XNA. The Zune supports XNA, why not WinMo. Surely it must be possible. Oh and include some APIs for WinMo to XBOX connectivity to add a new dimension to games
Replace Compact Framework with full .NET. At some point can’t WinMo just be Windows 7 core running full .NET?
Expose everything via APIs. It seems like Apple just took all the APIs they use to make the built-in iPhone apps and made them public. Look at the apps other developers made on top of those.
Push notifications. That was a a good idea on Apples part. I think background tasks have a place like letting me stream music while doing something in another app, but I don’t need Facebook running 24/7 to poll for new mafia wars updates from some guy I barely knew in high school. This feels like it should be in Microsoft’s wheel house and could be much better than Apple’s.
Basic hardware requirements. A lot of WinMo phones are poor performing junk. Can’t there be some licensing restrictions around what minimum spec a WinMo phone need to meet? On the iPhone you know what to expect. On WinMo you have to worry about different resolutions or capabilities plus slew of really slow phones.

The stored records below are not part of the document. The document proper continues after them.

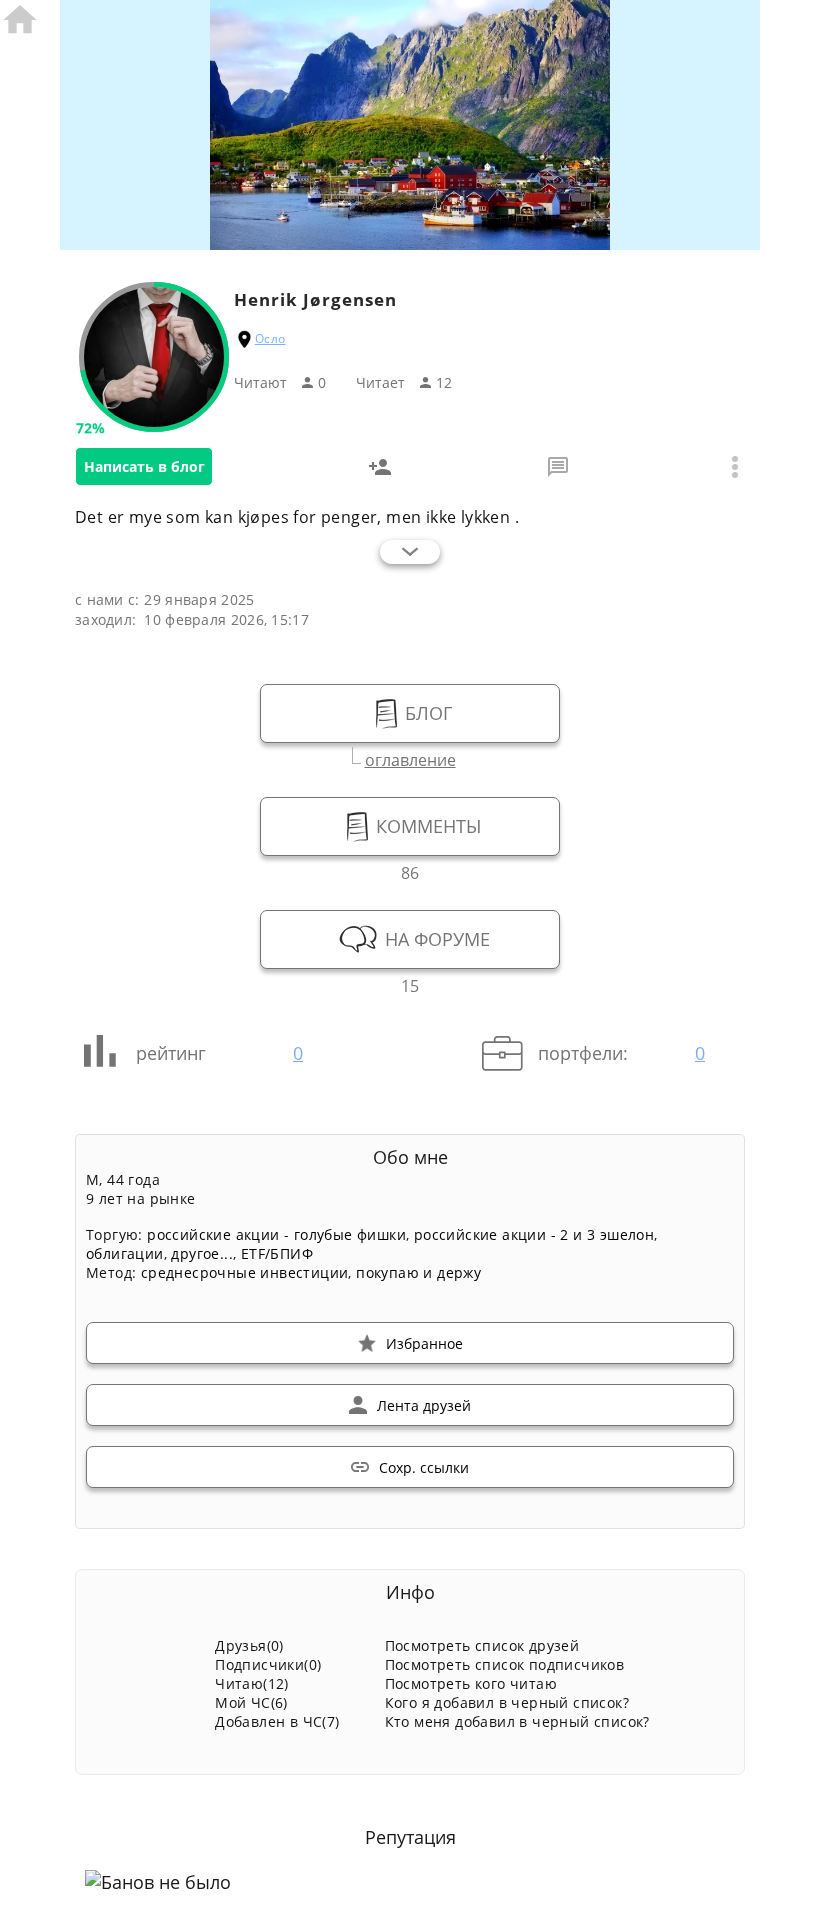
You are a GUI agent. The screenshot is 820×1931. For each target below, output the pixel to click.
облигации (125, 1253)
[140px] (154, 421)
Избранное (424, 1343)
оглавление (410, 757)
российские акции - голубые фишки (276, 1234)
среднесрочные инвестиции (245, 1272)
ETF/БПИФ (277, 1253)
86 (410, 870)
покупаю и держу (418, 1272)
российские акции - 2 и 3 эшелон (534, 1234)
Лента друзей (424, 1405)
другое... (202, 1253)
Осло (270, 338)
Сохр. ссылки (424, 1467)
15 (410, 983)
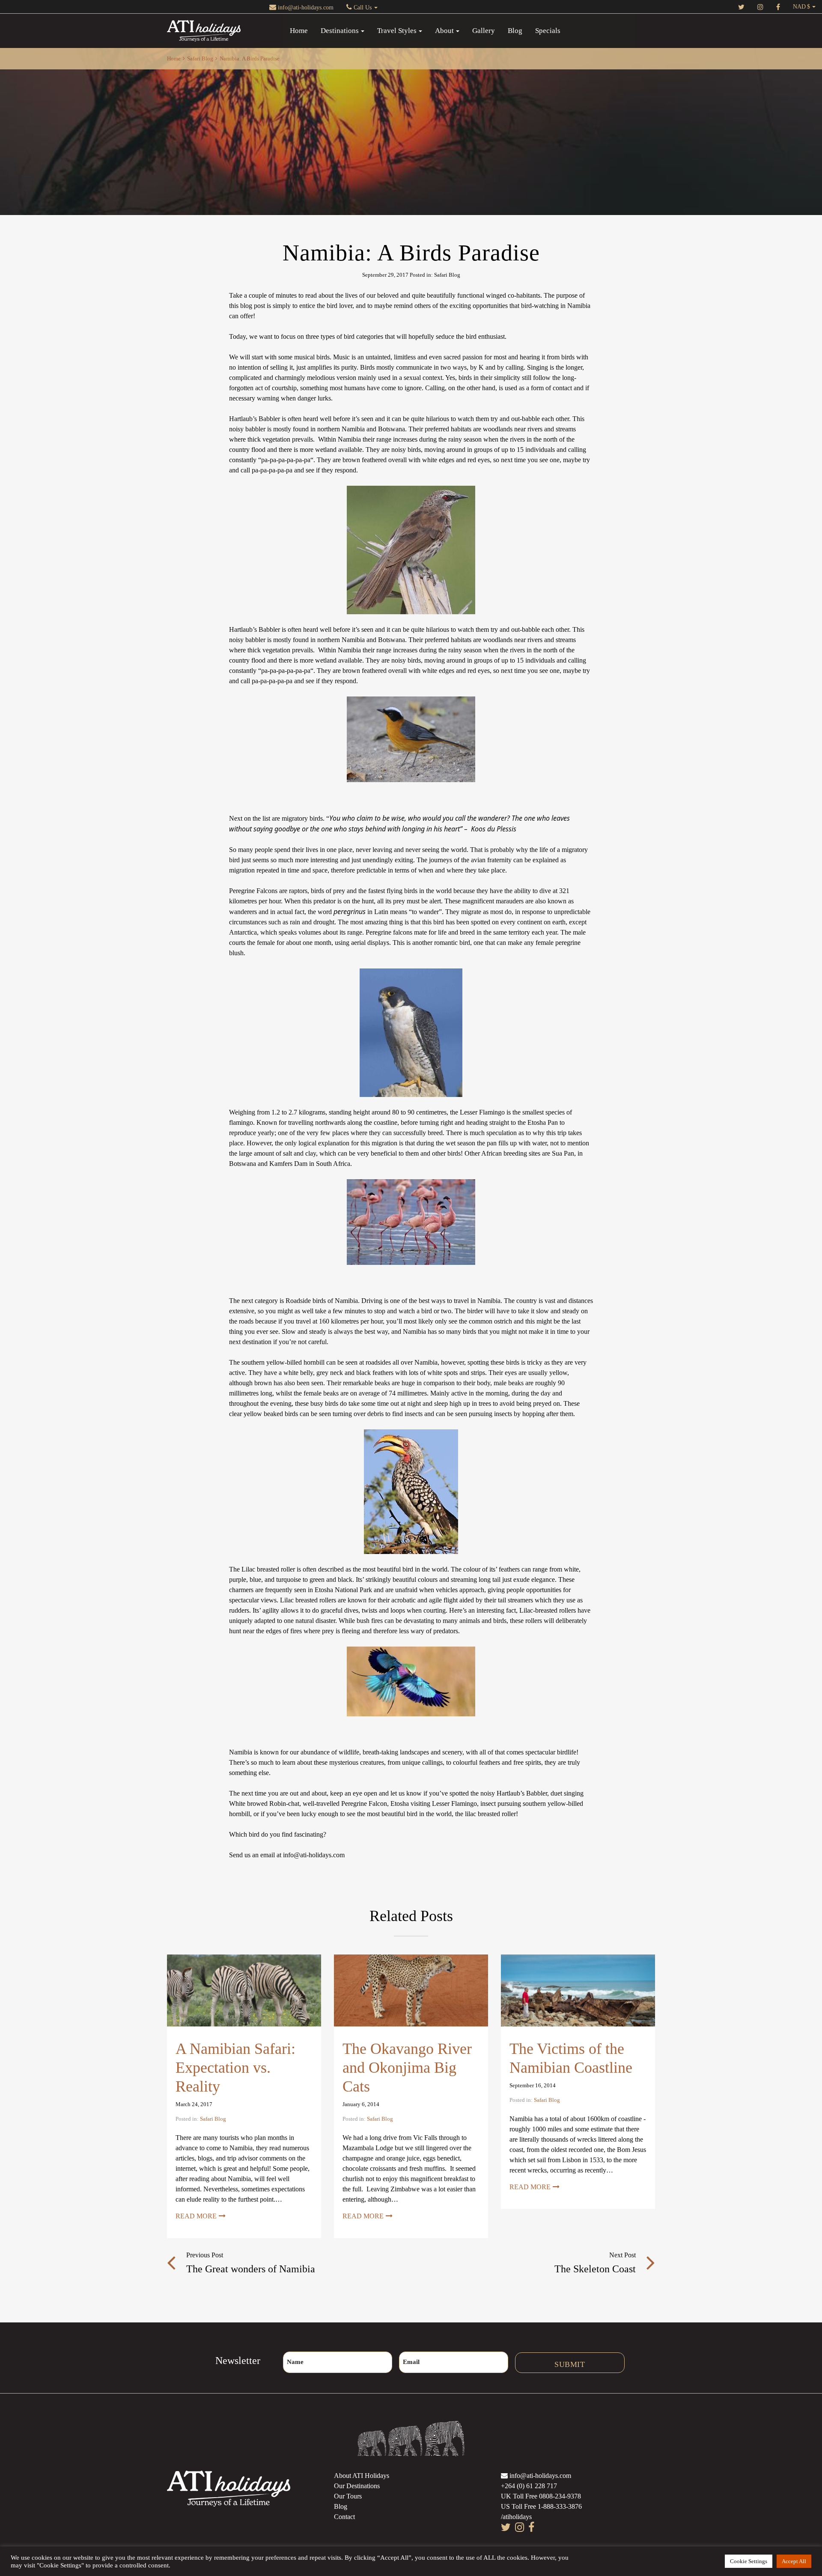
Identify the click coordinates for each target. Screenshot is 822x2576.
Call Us (362, 7)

When I first started writing this post I had many more complaints. Then I did some digging in the WinMo docs and there a bunch of articles posted about month ago that address those issues. Like touch gestures. The developer experience does seem better than 1-2yrs ago. If I would man-up and use the unmanaged APIs, I’d probably feel the SDK was more complete. But I like managed code. Regardless, I think most apps are going to look fairly mediocre until WPF makes it to WinMo.